Data for the task
• • • • • • •

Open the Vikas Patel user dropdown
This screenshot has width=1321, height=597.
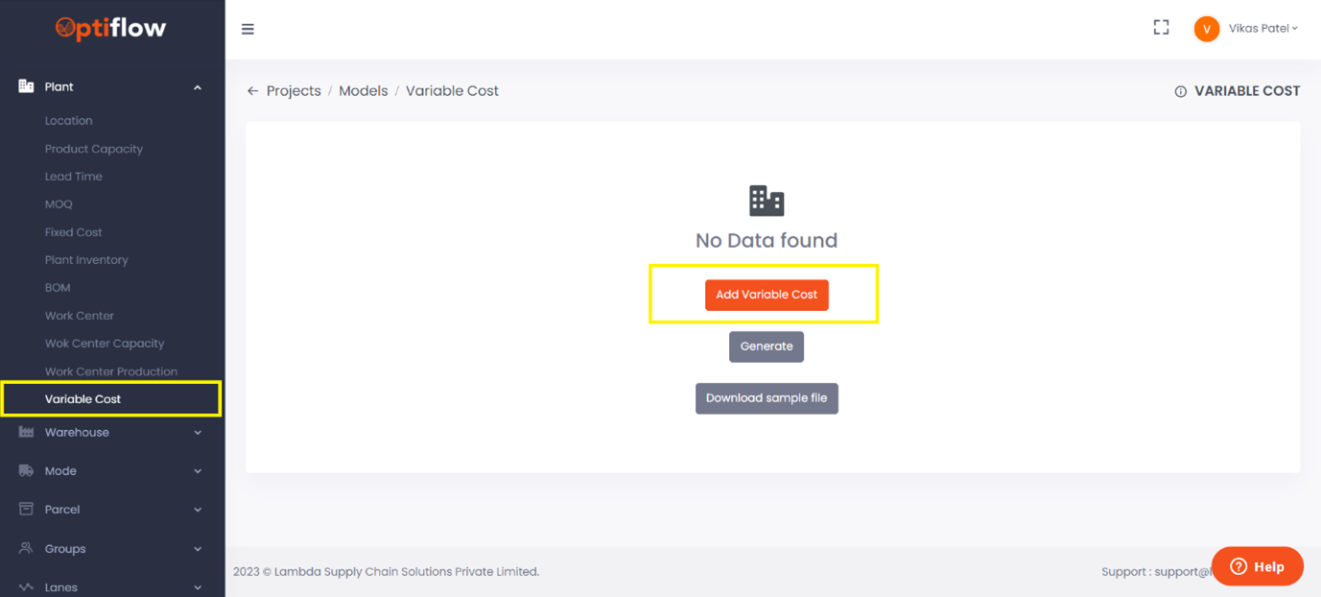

• • • • • • •

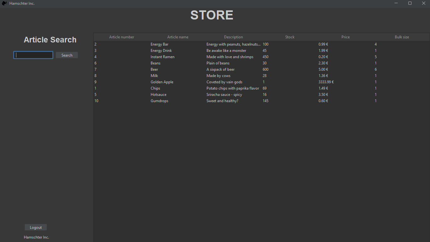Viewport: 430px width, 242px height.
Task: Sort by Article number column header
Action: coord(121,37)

• • • • • • •

Problem details
Return only the lines between the one holding "Open the Vikas Patel user dropdown" and the one holding "This screenshot has width=1321, height=597.", inclusive, exactly as they appear above.

Answer below
Open the Vikas Patel user dropdown
This screenshot has width=1321, height=597.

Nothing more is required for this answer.